As the observed mental health symptoms are a result of a prolonged and repetitive stress situation (COVID-19 pandemic), affecting multiple domains of social and personal life, many of them are, thus, trauma inflicted. However, they fall short of the 'Trauma- and Stressor-Related Disorders' diagnosis as per the DSM-5 criteria that includes traumatic events as exposure to actual or threatened death/serious injury/sexual violence and experiencing repeated or extreme exposure to aversive details of the traumatic event.[4] Namely, the DSM-5 clearly states that vicarious trauma cannot be the result of repeated exposure via electronic or print media. It is understandable that the unexpected and emotionally traumatic experiences (caused by social and self-isolation, closure of schools, working from home, families kept apart and so on) and the scale we have and still continue to be witnessing could not have been predicted and considered at the time. However, the protracted repetitive psychological insults, either as result of the infection per sé or by proxy have already resulted in long-term mental health constructs within the long-COVID terminology or affecting the cognitive domains.

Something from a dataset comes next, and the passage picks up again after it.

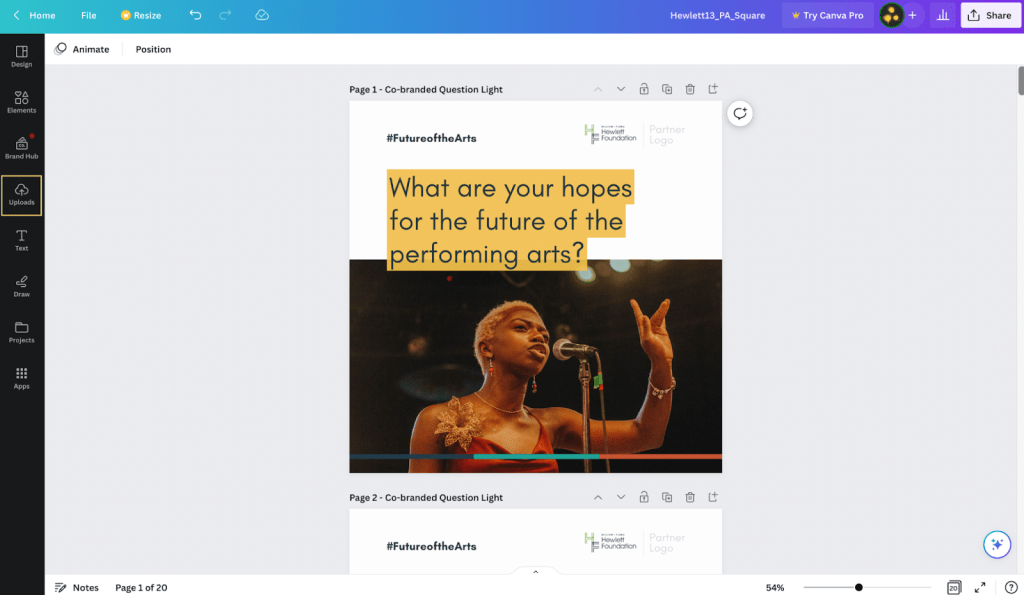Open the Elements panel
1024x595 pixels.
pos(21,102)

Neurocognitive disorders (NCDs) are one of these consequences. The latest DSM-5 classification introduced levels of impairment, mild and major. The latter new category encompasses the set of existing cognitive disorders contained in the DSM-IV,[5] including dementia and amnestic disorder. The introduction of mild NCDs, as per the DSM-5, aimed to facilitate both clinical diagnostic and therapeutic advances [i.e. early detection and treatment of cognitive decline prior it becoming more pronounced and progress to dementia (major neurocognitive)] and researchers to advance diagnostic and therapeutic opportunities. Most importantly, the latest NCD criteria enable the stratification of NCD categories not only in terms of the known dementia subtypes, that is Alzheimer's disease, vascular dementia, Lewy Body diseases (dementia with Lewy bodies and Parkinson's disease dementia), but also NCD due to (another) medical condition and multiple causes, apart from the substance/medication-induced NCD and unspecified NCD that are also included as diagnoses. The NCD now can also be used for the more subtle cognitive problems including subclinical, and even transient disorders of cognition, or their exacerbation as a result of the psychological response to the pandemic, irrespective of the age at onset (reviewed in[6]). This is of utmost importance to prevent further cognitive deterioration.

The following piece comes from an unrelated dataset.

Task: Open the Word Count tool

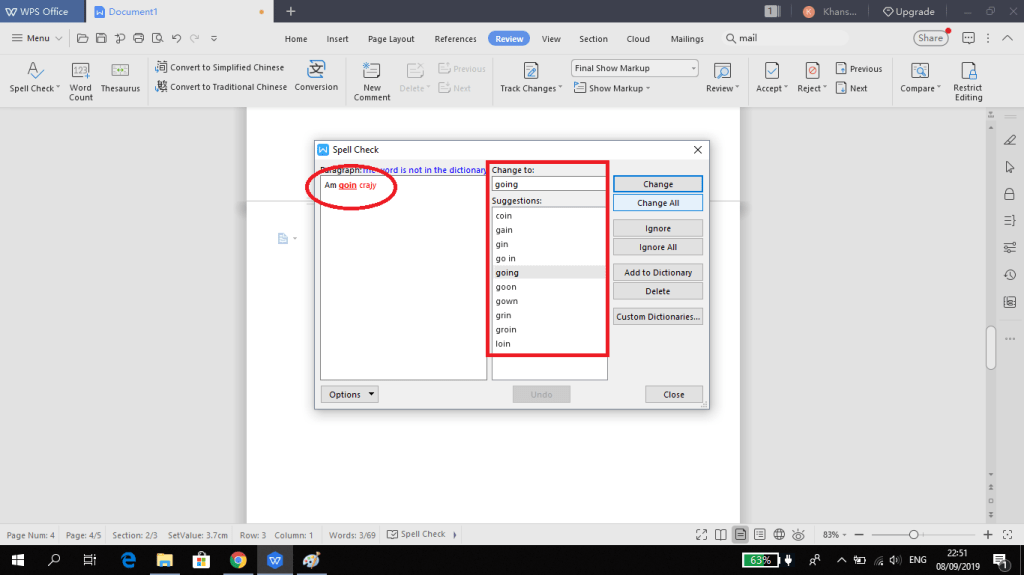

Among the number of modifiable dementia risk factors, depression, social isolation, physical inactivity, smoking and diabetes count for 16% of the total of 40% identified modifiable dementia risk factors.[7] Posttraumatic stress disorder (PTSD) is, similarly, a strong and potentially modifiable risk factor for all-cause dementia. The latest meta-analysis based on nine electronic databases, found PTSD hazard ratio to be 1.61 (n = 905 896; five studies) in veterans, and 2.11 (n = 787 782; three studies) in the general population.[8] Obsessive compulsive disorder (OCD) has been described to segregate in families with dementia[9] and late-onset OCD has been reported as a precursor for several neurodegenerative conditions characterized by neuropathological involvement of neocortical and/or basal ganglia areas, including Alzheimer's disease,[10] Lewy body dementia,[11] fronto-temporal lobe dementia, amyotrophic lateral sclerosis[12] and supranuclear palsy.[13] Furthermore, disruptions in the corticostriatal activity as present in amyotrophic lateral sclerosis, fronto-temporal dementia and supranuclear palsy, also underlie the development of Parkinson's disease.[14]

Although the mental health disorders per sé are not linked directly to Parkinsonian syndromes, the latest single case reports indicate that the COVID-19 infection alone may present with reduced nigrostriatal dopamine function, and result in acute transient Parkinson's disease in younger people (reviewed in[15]) and may suggest a particular susceptibility of the basal ganglia to both stress and nootropism of the SARS-CoV-2 virus. In support of this is the latest study based on a mathematical model demonstrating that the neuroanatomical distribution of small neurological symptoms due to COVID-19 infection, as seen on neuroradiological (MRI) brain scans, spreads outward from the basal ganglia to other cortical (i.e. temporo-occipital cortices) and spinal areas,[16] thus placing the subcortex as one of the main brain areas that are susceptible to SARS-CoV-2 infection.